Um ano mais tarde, novamente sob a presidência do Senador César Borges, o Senado Federal realizou uma sessão solene em homenagem aos 184 anos da Batalha do Jenipapo. Num trecho do seu discurso o Senador Mão Santa (PMDB/PI) afirmou:
Então, essa é a grande data!
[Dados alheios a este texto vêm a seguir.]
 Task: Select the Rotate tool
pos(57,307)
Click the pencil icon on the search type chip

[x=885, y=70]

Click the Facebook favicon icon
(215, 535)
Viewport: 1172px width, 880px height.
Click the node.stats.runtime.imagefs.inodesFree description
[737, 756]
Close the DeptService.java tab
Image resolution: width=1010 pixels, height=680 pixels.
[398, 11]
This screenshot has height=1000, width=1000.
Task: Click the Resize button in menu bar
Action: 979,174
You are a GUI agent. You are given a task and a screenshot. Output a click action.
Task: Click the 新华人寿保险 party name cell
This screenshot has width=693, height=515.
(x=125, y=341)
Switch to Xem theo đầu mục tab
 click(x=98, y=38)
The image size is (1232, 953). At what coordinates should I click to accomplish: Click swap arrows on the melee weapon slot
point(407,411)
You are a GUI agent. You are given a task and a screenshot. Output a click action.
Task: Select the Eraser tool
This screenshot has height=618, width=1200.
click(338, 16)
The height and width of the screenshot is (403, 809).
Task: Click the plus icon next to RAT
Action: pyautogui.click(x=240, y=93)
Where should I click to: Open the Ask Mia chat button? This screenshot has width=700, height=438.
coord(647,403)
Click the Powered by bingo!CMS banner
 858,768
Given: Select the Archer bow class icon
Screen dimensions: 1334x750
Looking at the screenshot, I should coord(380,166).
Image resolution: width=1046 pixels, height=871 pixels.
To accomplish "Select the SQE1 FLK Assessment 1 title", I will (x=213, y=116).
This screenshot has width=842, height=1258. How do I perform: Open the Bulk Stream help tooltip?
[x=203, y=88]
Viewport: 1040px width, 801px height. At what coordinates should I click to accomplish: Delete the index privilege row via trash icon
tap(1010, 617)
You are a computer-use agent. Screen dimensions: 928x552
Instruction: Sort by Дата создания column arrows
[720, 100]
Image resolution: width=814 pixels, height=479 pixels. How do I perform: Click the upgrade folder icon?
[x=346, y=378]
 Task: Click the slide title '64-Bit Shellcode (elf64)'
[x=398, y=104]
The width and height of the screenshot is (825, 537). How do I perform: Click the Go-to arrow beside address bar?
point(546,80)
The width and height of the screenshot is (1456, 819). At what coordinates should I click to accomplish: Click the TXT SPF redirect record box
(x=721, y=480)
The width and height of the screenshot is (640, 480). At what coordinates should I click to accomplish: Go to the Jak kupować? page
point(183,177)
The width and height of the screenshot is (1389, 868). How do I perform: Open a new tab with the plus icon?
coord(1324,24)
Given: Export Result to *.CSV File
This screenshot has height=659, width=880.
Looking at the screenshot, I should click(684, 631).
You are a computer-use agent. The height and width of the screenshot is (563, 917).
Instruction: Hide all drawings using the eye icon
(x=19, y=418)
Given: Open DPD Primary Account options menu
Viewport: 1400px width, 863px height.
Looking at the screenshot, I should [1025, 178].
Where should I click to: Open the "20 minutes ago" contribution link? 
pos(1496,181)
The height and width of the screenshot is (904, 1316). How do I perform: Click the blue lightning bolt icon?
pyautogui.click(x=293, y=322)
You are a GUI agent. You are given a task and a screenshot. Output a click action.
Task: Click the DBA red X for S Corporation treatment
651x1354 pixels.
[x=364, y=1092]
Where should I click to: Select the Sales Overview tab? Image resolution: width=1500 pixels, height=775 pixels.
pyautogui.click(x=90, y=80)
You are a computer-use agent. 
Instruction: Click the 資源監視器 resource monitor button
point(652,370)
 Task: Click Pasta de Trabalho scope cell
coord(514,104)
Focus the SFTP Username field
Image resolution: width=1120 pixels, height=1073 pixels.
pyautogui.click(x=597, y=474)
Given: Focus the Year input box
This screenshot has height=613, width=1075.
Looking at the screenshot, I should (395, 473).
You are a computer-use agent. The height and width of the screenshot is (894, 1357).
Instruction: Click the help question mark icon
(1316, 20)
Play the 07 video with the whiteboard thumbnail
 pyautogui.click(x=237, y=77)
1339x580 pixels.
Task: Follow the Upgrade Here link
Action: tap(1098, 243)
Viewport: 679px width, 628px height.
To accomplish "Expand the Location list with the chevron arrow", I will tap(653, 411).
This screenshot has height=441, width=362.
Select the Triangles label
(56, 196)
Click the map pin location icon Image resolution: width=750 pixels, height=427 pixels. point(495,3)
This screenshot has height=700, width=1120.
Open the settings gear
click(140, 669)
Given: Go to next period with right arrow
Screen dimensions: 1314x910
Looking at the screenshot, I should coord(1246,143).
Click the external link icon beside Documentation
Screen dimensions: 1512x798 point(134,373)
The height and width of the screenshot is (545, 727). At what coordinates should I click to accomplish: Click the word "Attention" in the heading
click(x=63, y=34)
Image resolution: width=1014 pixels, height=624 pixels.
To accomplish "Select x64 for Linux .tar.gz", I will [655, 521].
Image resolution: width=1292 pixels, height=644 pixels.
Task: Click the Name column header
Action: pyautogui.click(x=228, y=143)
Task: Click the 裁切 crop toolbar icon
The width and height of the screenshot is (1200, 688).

É por isso, é só por isso, que este Brasil é tão grande!É uno! (...)

Alias, o ex-presidente Castello Banco, cujos ancestrais são piauienses de Campo Maior, reconheceu essa Batalha como uma das mais dignas e honrosas [da nossa História] ( Diário do Senado Federal, 2007, p.05093).

E no ano passado,em 2008, mais um vez o Senado Federal homenageou a lutas dos piauienses pela consolidação da Independência do Brasil por intermédio do Senador Mão Santa(PMDB/PI):
Então, no Piauí, em 13 de março de 1823, que piauienses, liderados pelo grande empresário Simplício Dias da Silva, da minha cidade de Parnaíba, arregimentaram heróis de Campo Maior, de Oeiras e do Estado vizinho do Ceará e enfrentaram o exército português (...) Perdemos a Batalha, mas, enquanto isso, Oeiras era tomada pelo povo, em 24 de janeiro [de 1824]. (Diário do Senado Federal, Brasília, 2008, p.05093).

Assim, depois de fazer uma breve apanhado sobre o reflexo da Batalha do Jenipapo no Congresso Nacional , de forma mais intensa a partir de 2003 – e acreditando que o Congresso Nacional fará outras sessões solenes como forma de comemorar tão importante data, encerramos este breve ensaio na certeza de que no futuro próximo, possa este tema ainda ser ampliado, estudado e pesquisado por todos aqueles estudiosos e pesquisadores que desejam conhecer mais e melhor a História do Brasil.